Character vector of upstream stage IDs this stage depends on. For the source engine, upstream outputs are injected into the script environment as {stage}.{field} variables.

engine

Execution engine: "source" (default, uses base::source()) or "system" (uses base::system2()).

interpreter

For engine = "system", the interpreter command. If NULL, guessed from the script file extension.

prefix

Whether to prefix output columns with stage ID (default TRUE).

skip_when

Optional function (or formula) that receives the row's variables (grid columns, upstream outputs, constants). If it returns TRUE, the stage is skipped for that row and output columns are filled with NA. Useful for avoiding redundant work when the same outputs are shared across multiple grid rows.

skip_if_exists

Logical (default FALSE). If TRUE, checks whether all resolved output files already exist before running the script. When they do, the script is skipped and valid file_ref() tibbles are returned (with written = FALSE, existed = TRUE). Requires template mode (produces with glue placeholders); using it with manifest mode will error.

use_manifest

Logical (defaults to skip_if_exists). When TRUE, enables a completion manifest that records {params} -> {output_paths} after each successful execution. On subsequent runs the manifest is consulted first, which allows skipping even when the produces template has changed (e.g., after adding a new grid parameter). See completion_manifest(), manifest_adopt(), manifest_clear().

...

Additional constant arguments passed through to the stage.

Value

The input flow with the new script stage appended.

Two modes for produces

Template mode — values contain glue placeholders (curly braces). script_stage() resolves paths, injects them as variables (output_path, <name>_path), and verifies the files after the script finishes:

produces = c(model = "results/\{subject\}/model.rds")
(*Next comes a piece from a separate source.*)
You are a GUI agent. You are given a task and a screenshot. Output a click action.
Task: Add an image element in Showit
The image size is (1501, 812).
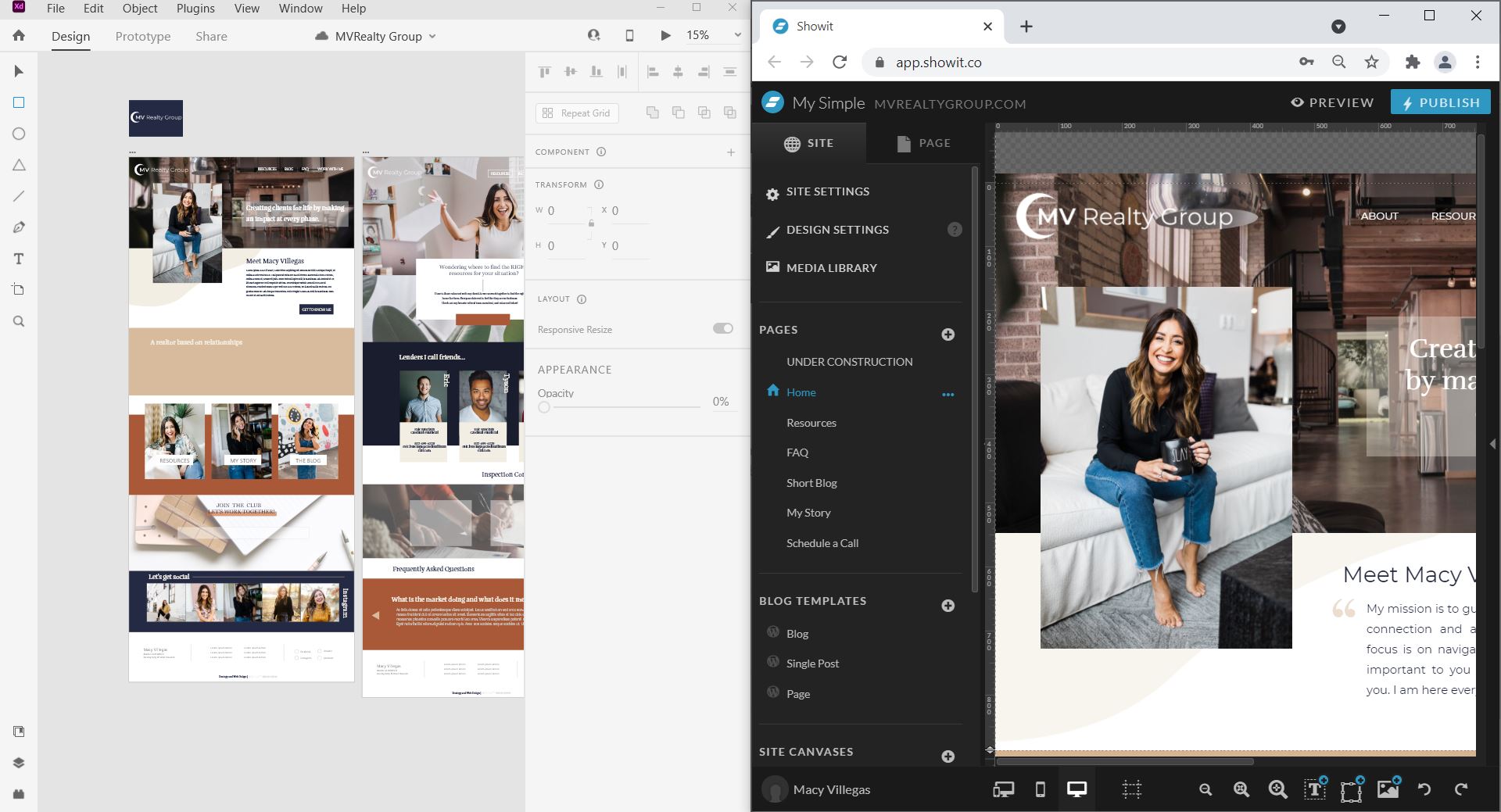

Manifest mode — values are plain output names (no braces). The script decides where to write and calls script_returns() to declare the paths. script_stage() reads the manifest and verifies:

produces = c("model", "metrics")

Portable scripts with get_arg()

Scripts can use get_arg() to read parameters. It works transparently with both the source and system engines:

x   <- get_arg("x")
out <- get_arg("output_path")

Caching with skip_if_exists

Unlike skip_when, which runs before template resolution and fills outputs with NA, skip_if_exists runs inside the wrapper after paths are resolved. This means:

  • Downstream stages receive real file_ref() tibbles they can read.

  • The check uses the actual resolved file paths, so it works correctly when multiple grid rows map to the same output files.

  • If any declared output is missing, the script runs normally.

skip_when and skip_if_exists are orthogonal and can be combined: skip_when is evaluated first; if it doesn't skip, the wrapper runs and skip_if_exists is checked next.

Examples

if (FALSE) { # \dontrun{
# Template mode: caller declares paths
flow(grid) |>
  script_stage("fit",
    script = "scripts/fit_model.R",
    produces = "results/{subject}/model.rds"
  )

# Template mode: multiple named outputs
flow(grid) |>
  script_stage("fit",
    script = "scripts/fit_model.R",
    produces = c(
      model   = "results/{subject}/model.rds",
      metrics = "results/{subject}/metrics.csv"
    )
  )

# Manifest mode: script declares paths via script_returns()
flow(grid) |>
  script_stage("fit",
    script = "scripts/fit_model.R",
    produces = c("model", "metrics")
  )

# System engine
flow(grid) |>
  script_stage("preproc",
    script = "scripts/preprocess.py",
    engine = "system",
    produces = "output/{subject}.nii.gz"
  )
} # }